Payment from Steinthal & Co. incl. interest £1,083-9-3 " " " Heywood BROTHERS incl. interest " 234-14-9 Debts collected by Dr Borchardt " 66-13-0

£1,384-17-0

Credit

To payment TO MARX £234-14-9 " " " do " 350-0-0 " " " do " 200-0-0 " " " do " 40-0-0

£824-14-9

" to Borchardt £ 100-0-0 " Schiller Institute[12] " 100-0-0 " Engels " 100-0-0 " Wood, Solicitor " 150-0-0 fPayment to LANDLORD " 13-4-9 Paid funeral expenses " 57-11-0 by Borchardt M of 2 bills " 1-2-4 by Borchardt % of PROBATE DUTY " 30-0-0

1,376-12-10

Balance 8-4-2


There is also a certain amount in interest I have got to make over to you for the period from 9 November (when I received the balance of approx. £633 from Steinthal but only sent you £200 in the first place and also held back other payments). I can't attend to it today as the cashier has already left and locked away the relevant book; you will receive it along with Wood's statement of account; but it won't be much. Most of the interest due arose from the fact that the £633 remained with Steinthal from May until November, which produced approx. £16 extra for you.

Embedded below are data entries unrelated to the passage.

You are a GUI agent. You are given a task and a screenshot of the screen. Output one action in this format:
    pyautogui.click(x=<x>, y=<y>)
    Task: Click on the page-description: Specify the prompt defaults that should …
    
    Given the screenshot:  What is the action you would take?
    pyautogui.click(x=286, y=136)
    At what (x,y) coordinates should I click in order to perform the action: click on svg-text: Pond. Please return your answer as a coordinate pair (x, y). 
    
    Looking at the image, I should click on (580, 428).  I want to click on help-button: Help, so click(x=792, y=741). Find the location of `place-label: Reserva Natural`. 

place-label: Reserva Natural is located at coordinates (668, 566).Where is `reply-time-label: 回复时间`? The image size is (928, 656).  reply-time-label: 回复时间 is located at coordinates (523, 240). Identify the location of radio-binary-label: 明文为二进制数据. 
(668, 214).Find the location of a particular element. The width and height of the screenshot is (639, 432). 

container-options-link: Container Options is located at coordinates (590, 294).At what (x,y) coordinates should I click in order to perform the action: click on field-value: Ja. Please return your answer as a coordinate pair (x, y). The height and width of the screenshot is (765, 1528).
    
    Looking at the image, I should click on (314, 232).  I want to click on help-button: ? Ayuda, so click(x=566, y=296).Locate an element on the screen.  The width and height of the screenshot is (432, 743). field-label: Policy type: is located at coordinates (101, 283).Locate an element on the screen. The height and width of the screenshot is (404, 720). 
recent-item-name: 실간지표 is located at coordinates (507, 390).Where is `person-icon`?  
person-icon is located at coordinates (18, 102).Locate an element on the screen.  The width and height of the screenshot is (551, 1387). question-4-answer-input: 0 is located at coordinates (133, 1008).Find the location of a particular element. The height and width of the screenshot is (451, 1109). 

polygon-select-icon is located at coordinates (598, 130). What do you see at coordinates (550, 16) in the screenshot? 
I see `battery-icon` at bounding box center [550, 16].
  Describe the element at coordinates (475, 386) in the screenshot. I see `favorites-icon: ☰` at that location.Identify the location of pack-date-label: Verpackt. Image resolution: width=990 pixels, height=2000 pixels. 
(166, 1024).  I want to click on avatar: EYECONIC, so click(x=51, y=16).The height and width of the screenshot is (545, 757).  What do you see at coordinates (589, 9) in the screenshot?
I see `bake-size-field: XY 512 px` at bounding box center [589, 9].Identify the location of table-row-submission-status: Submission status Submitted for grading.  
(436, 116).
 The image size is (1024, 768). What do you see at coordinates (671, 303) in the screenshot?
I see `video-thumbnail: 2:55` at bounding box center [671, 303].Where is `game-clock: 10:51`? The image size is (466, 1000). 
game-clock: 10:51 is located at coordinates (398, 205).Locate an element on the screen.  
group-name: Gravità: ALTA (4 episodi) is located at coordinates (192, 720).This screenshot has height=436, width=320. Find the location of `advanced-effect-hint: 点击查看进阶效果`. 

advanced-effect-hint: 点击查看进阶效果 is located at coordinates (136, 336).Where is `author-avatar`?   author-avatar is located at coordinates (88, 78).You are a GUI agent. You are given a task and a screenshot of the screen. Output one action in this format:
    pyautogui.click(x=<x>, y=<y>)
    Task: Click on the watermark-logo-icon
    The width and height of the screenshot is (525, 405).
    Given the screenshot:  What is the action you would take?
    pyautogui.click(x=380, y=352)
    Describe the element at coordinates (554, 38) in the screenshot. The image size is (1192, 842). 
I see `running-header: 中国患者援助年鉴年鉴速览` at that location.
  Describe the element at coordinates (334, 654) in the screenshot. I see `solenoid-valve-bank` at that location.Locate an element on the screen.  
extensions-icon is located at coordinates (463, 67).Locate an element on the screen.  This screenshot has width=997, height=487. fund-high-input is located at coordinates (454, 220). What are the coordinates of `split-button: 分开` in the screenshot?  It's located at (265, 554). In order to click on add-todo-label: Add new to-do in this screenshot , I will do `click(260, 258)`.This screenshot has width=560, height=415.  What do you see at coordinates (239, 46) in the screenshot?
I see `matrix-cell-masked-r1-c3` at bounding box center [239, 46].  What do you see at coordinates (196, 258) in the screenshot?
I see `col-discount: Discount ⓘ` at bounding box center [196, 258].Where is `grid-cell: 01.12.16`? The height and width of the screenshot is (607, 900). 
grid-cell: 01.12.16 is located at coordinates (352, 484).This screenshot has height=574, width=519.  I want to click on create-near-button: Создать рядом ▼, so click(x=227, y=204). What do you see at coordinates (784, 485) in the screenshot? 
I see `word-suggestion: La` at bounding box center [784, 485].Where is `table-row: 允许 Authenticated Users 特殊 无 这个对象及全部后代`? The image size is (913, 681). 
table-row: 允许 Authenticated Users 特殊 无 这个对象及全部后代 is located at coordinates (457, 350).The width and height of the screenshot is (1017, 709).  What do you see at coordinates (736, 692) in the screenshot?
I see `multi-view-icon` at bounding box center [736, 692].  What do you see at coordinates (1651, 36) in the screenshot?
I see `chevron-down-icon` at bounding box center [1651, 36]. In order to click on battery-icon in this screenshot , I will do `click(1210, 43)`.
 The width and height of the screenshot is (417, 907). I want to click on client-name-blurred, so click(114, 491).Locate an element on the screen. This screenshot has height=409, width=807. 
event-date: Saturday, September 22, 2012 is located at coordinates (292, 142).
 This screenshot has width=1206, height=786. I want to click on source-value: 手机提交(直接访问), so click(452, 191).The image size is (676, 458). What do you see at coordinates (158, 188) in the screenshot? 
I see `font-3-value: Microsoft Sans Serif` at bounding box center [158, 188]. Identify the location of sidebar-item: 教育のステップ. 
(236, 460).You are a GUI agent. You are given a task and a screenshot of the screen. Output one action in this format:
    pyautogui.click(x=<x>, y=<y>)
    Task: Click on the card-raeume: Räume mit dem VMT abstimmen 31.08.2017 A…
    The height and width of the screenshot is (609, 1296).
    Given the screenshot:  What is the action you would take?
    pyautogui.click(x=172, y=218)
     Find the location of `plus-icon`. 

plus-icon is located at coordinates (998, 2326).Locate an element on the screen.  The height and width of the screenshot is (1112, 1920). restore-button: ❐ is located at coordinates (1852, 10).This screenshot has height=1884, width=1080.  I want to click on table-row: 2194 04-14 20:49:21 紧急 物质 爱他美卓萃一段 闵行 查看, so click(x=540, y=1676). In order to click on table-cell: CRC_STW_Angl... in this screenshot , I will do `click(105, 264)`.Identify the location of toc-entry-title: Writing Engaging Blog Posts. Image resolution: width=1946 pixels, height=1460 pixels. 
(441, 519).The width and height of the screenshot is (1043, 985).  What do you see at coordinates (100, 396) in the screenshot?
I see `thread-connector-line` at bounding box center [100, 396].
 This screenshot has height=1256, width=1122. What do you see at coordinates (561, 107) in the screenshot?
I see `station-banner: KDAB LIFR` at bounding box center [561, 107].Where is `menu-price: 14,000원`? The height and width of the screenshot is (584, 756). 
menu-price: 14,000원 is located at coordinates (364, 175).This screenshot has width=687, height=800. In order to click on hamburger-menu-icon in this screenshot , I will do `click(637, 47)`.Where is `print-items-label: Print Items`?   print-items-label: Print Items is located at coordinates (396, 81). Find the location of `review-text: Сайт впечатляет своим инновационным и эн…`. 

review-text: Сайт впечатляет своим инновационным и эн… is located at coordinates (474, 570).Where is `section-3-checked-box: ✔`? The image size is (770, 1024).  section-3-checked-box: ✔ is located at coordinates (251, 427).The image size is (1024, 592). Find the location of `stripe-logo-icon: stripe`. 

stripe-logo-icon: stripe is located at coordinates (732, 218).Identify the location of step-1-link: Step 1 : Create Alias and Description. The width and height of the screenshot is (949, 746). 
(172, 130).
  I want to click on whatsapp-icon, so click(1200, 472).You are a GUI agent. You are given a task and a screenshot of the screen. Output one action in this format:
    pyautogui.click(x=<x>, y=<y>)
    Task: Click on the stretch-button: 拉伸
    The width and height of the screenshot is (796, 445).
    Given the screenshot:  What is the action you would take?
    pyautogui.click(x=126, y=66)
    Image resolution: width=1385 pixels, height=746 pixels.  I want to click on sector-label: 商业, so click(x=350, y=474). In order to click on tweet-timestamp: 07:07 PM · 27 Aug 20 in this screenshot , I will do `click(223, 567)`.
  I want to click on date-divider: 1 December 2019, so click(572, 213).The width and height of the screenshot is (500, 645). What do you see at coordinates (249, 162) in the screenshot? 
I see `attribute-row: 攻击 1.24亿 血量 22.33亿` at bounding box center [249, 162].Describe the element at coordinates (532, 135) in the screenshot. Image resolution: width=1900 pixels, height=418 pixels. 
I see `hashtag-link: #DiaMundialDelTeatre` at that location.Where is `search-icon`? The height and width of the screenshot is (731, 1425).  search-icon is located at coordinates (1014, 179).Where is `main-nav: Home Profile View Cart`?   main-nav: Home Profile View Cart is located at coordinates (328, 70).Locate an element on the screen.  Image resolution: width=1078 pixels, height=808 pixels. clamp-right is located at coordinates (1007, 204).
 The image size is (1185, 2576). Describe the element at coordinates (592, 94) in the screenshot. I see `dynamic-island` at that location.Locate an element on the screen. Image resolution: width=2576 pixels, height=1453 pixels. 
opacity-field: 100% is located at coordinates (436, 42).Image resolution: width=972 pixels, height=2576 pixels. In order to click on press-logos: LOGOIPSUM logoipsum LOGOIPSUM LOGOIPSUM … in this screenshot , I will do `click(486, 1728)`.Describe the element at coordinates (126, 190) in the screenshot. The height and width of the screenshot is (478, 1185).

  1. The original has: February.
  2. From the Social-Demokrat.
  3. K. Marx and F. Engels, 'To the Editor of the Social-Demokrat.'
  4. F. Engels, The Prussian Military Question and the German Workers' Party.
  5. Die Rheinische Zeitung.
  6. In its issue No. 31 of 8 March 1865, Der Social-Demokrat published the statement by Georg Herwegh and Friedrich Wilhelm Rüstow of their refusal, following Marx and Engels, to contribute to this newspaper. Commenting on the statement, Schweitzer distorted Marx's and Engels' attitude to Lassalle and falsified the reasons for their withdrawal from the editorial board of Der Social-Demokrat. To prove that Marx and Engels were allegedly inconsistent and their actions unjustified, Schweitzer quoted Karl Blind's article published in the Neue Frankfurter Zeitung, No. 64, 5 March 1865.
  7. Der Deutsche Eidgenosse.
  8. No figure in the original.
  9. Sophie von Hatzfeldt.
  10. F. A. Lange, Die Arbeiterfrage in ihrer Bedeutung für Gegenwart und Zukunft.
  11. It is clear from Schily's letter to Marx of 25 February 1865, and the 'Private Instruction to Schily' extant in Marx's notebook (see present edition, Vol. 20, p. 83), that Marx's instructions were aimed at finding such a way of settling the conflict in the Paris organisation of the International Association that would strengthen the position of the Paris Section's Administration and help draw into the International those workers who were still under the influence of bourgeois republicans (participants in the co-operative movement, and so on).
  12. The Schiller Institute, founded in Manchester in November 1859 in connection with the centenary of Friedrich Schiller's birth, strove to be a German emigre cultural and social centre. Engels was critical of the Institute, noted for its tendency to formalism and pedantry, and he initially kept aloof from it. But when certain changes were introduced into its Rules, he became a member of its Directorate in 1864. Later, as the President of the Institute, Engels devoted much time to it and exercised a considerable influence on its activities.
    In September 1868, while Engels was away from Manchester, the Institute invited Karl Vogt, who was connected with the Bonapartists and was slandering the proletarian revolutionaries, to deliver a lecture. Engels felt that his political reputation would be compromised if he remained President and so he left the Directorate. In April 1870 he was again elected a member of the Directorate of the Schiller Institute, but did not take an active part in it.